Leclerc : Très, très difficile de rattraper Red Bull avant 2026
Charles Leclerc estime que l'avantage dont dispose actuellement Red Bull sur la concurrence en course ne sera pas facile à effacer d'ici la fin de la réglementation technique actuelle.
Largement promue comme révolutionnaire et devant offrir les conditions d'un resserrement de la hiérarchie et la multiplication des luttes en piste, la réglementation technique mise en place en 2022 a pour le moment surtout accouché d'une domination quasi implacable de Red Bull, qui n'en finit plus de faire tomber certains des records les plus emblématiques.
L'an passé, l'écurie avait permis à Max Verstappen, sur la route de son second titre mondial, de remporter 15 des 22 GP au programme, en dépit d'un début de saison serré. Plus révélateur, Red Bull reste sur une série record de 13 succès consécutifs et a, à ce stade, remporté l'intégralité des épreuves de 2023 sans sembler pouvoir être battu à la régulière.
Alors qu'il reste dix courses au calendrier, un nouveau sacre du Néerlandais ne fait guère de doutes et d'aucuns craignent qu'une telle avance, dans les conditions réglementaires actuelles et notamment les limitations liées au plafond budgétaire, ne puisse être facilement comblée d'ici la fin 2025.
C'est notamment le cas pour Charles Leclerc. À la veille des premiers tours de roue des monoplaces au Grand Prix des Pays-Bas, le Monégasque a abondé dans ce sens. D'abord interrogé par Motorsport.com sur le point de savoir si Ferrari a déjà ce qu'il faut pour retrouver le chemin de la victoire, dans le contexte de l'arrivée à plus ou moins long terme d'ingénieurs venus d'ailleurs, celui qui a offert à la Scuderia son dernier succès s'est montré modérément optimiste.
"Nous avons déjà de très bons ingénieurs. Je pense que l'arrivée de nouvelles personnes nous permettra d'avoir des points de vue différents et nous aidera à progresser encore plus. Mais en dehors de ça, il est évident qu'en regardant l'écart entre Ferrari et Red Bull, surtout en course, il faudra du temps. Nous avons donc besoin de temps pour revenir à ce niveau de performance."

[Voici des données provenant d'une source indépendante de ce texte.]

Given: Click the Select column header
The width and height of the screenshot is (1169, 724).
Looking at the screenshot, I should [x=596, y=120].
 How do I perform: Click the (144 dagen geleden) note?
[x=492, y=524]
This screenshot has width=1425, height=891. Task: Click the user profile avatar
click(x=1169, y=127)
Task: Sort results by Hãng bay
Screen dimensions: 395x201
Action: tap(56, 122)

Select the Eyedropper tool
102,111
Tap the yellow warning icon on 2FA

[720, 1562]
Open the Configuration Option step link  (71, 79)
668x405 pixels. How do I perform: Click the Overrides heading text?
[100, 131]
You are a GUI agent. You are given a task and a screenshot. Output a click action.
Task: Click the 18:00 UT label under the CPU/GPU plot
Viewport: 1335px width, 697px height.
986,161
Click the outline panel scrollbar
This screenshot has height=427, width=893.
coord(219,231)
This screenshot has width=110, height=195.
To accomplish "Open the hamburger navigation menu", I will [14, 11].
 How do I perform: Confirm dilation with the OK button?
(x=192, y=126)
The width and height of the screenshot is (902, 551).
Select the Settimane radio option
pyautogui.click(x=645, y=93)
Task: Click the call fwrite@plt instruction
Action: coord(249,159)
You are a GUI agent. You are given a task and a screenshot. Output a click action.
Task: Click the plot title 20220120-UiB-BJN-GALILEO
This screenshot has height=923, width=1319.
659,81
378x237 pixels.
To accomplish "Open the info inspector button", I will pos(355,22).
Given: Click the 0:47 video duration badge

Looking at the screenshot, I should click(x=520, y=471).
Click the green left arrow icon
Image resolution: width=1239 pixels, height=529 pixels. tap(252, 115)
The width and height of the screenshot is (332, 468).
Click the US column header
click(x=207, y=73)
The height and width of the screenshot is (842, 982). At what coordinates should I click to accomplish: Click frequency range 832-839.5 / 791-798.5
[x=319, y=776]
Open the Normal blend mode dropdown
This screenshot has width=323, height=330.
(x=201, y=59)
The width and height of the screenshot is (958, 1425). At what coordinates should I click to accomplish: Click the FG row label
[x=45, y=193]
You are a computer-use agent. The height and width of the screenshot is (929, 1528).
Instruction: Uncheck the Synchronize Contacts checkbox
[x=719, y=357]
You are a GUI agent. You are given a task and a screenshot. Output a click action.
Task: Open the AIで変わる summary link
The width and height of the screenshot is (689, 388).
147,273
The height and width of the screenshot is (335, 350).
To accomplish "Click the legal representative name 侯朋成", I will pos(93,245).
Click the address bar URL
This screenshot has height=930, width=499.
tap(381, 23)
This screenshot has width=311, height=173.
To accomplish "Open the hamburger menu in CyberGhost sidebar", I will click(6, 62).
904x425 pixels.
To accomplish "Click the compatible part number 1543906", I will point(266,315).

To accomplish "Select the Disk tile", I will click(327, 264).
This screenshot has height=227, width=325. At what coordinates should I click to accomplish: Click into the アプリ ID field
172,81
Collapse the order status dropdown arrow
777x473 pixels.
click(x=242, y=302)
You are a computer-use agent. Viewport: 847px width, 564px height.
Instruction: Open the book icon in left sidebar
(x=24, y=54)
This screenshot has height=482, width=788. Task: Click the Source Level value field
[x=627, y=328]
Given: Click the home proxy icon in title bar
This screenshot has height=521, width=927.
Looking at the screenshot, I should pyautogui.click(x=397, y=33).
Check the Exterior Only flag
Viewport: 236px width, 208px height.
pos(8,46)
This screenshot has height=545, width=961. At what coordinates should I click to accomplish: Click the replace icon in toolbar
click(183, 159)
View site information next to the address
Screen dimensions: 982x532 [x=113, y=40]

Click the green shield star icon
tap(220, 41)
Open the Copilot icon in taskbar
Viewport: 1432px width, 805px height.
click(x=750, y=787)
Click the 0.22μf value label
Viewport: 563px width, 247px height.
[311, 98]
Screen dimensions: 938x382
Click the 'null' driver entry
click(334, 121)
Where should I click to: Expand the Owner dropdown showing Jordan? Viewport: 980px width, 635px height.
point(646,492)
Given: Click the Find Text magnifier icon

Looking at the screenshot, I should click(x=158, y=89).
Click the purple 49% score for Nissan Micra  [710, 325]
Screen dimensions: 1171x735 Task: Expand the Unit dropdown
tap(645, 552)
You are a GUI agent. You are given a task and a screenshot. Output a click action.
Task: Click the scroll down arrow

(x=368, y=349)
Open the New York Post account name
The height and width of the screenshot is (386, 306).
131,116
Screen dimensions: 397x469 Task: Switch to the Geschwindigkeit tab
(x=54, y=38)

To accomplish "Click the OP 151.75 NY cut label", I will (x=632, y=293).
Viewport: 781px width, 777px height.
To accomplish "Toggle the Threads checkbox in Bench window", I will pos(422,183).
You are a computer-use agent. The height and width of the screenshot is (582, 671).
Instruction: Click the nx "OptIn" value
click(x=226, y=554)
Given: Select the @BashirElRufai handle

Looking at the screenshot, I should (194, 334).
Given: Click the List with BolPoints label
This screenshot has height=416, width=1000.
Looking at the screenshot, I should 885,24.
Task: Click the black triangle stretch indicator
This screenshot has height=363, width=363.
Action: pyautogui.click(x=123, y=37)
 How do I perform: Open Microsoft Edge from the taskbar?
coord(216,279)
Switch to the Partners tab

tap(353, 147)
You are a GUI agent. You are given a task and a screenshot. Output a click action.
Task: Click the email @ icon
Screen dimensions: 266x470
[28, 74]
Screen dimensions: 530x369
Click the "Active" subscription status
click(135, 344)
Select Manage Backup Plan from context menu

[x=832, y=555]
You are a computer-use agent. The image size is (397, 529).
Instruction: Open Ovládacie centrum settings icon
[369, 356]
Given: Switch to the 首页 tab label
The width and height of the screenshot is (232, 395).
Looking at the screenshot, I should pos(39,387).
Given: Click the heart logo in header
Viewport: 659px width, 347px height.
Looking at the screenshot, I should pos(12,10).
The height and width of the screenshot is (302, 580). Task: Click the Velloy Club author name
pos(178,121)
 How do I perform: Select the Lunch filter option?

Après 2023, il restera deux années à la réglementation actuelle. Sera-ce selon lui suffisant pour que quelqu'un se mette au niveau de Red Bull ? "C'est ce que nous essayons de faire", a répondu Leclerc à Zandvoort. "Mais il est certain qu'ils ont une marge très importante et qu'il sera très, très difficile de les rattraper avant le changement de réglementation."
De là à dire que la domination Red Bull nuit à la F1 ? "Je pense que la situation est différente de ce qu'elle était par le passé, en ce sens qu'en qualifications, nous sommes beaucoup plus proches les uns des autres que par le passé", a expliqué Leclerc. "Normalement, lorsqu'une équipe domine, c'est lors des qualifications et de la course."
"Mais aujourd'hui, pour une raison ou une autre, avec Red Bull, c'est beaucoup plus en course qu'en qualifications. Les écarts sont beaucoup plus importants en course qu'en qualifications et c'est pourquoi nous travaillons tous sur notre rythme de course, car Red Bull a énormément d'avance. Il y a encore beaucoup de travail à faire."
"Nous avons quelques évolutions à venir lors des prochaines courses qui peuvent nous aider à progresser. Mais avec cette voiture, nous pouvons aussi avoir des surprises inattendues parce qu'elle est si sensible qu'un petit changement peut avoir une grande influence. Et j'espère que ce sera le cas pour nous."